## What you will do
Locate, in the data below, the line that contains "943x477 pixels." and the line that contains "Task: Open the 報表(R) menu"; reproduce exactly those two lines and every line between them, nothing more.
--- Dataset content ---
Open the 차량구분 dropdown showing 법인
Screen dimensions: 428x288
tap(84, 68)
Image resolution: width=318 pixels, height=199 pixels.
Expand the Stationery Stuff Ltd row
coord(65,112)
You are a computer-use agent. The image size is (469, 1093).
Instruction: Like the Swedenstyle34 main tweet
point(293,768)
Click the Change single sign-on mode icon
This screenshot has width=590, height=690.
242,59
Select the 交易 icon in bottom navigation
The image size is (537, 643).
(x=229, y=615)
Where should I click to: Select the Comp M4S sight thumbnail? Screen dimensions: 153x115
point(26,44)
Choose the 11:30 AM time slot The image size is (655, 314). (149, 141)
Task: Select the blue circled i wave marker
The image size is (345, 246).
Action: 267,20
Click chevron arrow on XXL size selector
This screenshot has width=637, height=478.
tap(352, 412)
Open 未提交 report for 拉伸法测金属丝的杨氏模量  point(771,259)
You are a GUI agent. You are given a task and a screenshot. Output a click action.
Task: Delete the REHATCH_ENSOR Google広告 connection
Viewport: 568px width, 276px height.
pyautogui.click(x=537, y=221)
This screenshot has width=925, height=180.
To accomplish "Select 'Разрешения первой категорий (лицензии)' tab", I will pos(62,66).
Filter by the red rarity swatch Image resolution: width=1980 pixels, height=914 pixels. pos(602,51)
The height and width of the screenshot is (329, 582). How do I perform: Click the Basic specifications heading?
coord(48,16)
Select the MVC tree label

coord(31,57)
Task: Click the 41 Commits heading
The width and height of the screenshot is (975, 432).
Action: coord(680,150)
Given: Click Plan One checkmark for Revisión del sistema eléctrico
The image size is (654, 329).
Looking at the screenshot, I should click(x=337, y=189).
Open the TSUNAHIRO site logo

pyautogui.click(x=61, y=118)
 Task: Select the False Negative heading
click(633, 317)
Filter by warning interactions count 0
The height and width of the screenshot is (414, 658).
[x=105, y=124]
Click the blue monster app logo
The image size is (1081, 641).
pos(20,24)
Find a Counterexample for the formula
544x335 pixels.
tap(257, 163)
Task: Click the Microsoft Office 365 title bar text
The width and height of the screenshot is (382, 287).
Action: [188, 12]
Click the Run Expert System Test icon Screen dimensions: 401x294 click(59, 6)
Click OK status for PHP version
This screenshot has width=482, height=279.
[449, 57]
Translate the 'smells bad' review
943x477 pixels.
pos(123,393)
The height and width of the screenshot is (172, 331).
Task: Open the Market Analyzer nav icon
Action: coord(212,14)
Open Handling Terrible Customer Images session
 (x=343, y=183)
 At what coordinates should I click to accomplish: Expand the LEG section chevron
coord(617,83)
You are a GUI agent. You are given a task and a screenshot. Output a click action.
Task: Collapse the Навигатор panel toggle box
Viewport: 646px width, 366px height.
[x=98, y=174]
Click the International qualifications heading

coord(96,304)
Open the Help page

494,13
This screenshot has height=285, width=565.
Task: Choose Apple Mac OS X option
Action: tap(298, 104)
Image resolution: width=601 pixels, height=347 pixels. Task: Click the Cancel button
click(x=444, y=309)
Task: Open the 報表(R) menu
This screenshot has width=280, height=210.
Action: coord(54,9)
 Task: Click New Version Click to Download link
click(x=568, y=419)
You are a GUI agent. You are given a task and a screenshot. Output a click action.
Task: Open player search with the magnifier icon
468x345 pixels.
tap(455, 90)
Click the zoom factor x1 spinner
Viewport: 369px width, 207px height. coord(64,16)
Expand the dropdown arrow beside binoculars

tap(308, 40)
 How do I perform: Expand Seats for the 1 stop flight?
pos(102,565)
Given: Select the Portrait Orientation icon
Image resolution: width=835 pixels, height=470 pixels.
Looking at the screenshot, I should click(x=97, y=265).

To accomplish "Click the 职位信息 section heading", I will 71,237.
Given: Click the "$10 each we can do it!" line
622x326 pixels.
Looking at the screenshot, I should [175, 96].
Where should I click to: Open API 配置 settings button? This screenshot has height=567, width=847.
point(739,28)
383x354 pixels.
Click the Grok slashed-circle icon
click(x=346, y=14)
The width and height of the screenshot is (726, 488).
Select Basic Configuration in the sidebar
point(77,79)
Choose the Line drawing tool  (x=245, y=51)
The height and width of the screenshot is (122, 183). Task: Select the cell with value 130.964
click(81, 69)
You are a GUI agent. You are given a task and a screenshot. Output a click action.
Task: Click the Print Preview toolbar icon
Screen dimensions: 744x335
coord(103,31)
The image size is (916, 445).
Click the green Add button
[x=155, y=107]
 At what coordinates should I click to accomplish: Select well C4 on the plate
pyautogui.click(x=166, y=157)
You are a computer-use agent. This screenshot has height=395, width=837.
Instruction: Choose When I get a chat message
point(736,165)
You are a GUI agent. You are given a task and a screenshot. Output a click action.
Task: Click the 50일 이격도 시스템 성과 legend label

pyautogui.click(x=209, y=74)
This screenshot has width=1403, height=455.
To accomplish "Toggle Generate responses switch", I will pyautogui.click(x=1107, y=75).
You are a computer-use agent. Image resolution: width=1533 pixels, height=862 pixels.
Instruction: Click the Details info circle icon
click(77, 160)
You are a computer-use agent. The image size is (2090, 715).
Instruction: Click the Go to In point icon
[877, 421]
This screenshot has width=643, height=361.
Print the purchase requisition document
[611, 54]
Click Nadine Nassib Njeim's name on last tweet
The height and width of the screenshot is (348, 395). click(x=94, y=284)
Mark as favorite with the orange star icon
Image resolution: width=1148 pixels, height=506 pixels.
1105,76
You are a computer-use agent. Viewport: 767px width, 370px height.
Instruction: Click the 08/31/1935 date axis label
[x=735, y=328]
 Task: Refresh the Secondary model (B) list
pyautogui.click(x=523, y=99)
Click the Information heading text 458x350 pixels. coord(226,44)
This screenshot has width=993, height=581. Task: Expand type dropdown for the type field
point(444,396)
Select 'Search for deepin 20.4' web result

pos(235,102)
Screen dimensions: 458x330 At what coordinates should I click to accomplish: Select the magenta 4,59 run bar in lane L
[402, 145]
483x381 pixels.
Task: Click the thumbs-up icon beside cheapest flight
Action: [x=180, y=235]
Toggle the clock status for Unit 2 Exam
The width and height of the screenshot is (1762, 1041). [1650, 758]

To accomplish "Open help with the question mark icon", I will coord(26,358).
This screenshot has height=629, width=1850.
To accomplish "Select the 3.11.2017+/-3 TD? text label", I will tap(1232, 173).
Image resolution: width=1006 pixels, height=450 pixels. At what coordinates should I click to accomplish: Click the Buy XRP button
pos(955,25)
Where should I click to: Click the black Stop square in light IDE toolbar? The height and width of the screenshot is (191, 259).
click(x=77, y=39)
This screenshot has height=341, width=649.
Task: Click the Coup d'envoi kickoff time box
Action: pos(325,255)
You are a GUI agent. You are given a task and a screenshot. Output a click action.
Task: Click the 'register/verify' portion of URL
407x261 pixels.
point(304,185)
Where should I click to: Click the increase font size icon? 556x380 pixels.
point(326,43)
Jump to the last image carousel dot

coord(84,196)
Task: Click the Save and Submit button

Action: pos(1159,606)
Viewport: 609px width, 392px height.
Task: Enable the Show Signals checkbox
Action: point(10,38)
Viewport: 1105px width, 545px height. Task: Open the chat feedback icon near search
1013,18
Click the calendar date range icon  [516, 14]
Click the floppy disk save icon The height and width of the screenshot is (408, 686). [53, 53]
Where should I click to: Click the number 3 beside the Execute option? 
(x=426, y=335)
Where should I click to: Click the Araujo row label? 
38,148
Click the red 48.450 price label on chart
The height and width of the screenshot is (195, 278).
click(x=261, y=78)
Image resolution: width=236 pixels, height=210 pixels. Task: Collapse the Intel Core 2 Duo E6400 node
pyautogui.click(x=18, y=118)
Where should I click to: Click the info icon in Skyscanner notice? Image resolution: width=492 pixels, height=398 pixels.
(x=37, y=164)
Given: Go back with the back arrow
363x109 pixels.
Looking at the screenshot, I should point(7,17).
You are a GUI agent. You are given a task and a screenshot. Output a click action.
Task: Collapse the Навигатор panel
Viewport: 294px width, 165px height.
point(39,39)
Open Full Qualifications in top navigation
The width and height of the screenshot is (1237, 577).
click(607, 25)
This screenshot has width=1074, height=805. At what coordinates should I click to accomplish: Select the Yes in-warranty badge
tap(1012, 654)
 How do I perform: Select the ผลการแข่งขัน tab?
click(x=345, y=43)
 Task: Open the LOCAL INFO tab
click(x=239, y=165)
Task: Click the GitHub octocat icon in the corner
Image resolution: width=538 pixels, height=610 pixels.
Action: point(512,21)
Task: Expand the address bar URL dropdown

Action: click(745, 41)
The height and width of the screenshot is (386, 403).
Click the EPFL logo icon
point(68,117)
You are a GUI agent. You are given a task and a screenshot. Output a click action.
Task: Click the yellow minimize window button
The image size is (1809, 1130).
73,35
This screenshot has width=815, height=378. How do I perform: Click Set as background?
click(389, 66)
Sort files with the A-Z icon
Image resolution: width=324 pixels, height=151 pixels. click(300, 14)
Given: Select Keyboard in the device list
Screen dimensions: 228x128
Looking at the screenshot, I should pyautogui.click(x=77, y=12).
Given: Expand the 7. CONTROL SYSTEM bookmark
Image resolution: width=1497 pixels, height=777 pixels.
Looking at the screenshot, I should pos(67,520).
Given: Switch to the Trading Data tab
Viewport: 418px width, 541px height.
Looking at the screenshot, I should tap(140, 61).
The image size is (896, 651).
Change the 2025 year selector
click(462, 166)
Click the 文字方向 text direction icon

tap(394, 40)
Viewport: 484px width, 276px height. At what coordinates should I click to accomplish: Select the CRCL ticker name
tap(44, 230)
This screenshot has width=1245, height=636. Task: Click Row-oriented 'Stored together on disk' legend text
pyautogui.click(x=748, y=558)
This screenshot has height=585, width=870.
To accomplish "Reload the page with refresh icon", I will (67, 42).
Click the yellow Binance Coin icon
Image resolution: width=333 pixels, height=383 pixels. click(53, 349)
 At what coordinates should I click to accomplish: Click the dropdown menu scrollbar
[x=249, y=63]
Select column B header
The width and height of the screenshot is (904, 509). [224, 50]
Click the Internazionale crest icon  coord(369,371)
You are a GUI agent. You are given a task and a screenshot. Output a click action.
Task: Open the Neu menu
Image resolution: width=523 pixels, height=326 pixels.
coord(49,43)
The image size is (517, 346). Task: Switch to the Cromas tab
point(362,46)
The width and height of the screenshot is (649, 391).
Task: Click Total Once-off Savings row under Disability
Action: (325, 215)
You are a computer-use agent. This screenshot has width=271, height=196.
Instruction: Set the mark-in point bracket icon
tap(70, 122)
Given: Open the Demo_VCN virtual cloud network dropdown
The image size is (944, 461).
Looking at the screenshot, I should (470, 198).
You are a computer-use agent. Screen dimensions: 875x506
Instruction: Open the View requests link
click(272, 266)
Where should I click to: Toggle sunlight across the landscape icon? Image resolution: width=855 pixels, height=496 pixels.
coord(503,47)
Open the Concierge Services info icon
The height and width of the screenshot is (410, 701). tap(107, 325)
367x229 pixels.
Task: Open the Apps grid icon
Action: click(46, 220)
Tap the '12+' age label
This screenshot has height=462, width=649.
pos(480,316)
---
## Solution
943x477 pixels.
pos(123,393)
The height and width of the screenshot is (172, 331).
Task: Open the Market Analyzer nav icon
Action: coord(212,14)
Open Handling Terrible Customer Images session
 (x=343, y=183)
 At what coordinates should I click to accomplish: Expand the LEG section chevron
coord(617,83)
You are a GUI agent. You are given a task and a screenshot. Output a click action.
Task: Collapse the Навигатор panel toggle box
Viewport: 646px width, 366px height.
[x=98, y=174]
Click the International qualifications heading

coord(96,304)
Open the Help page

494,13
This screenshot has height=285, width=565.
Task: Choose Apple Mac OS X option
Action: tap(298, 104)
Image resolution: width=601 pixels, height=347 pixels. Task: Click the Cancel button
click(x=444, y=309)
Task: Open the 報表(R) menu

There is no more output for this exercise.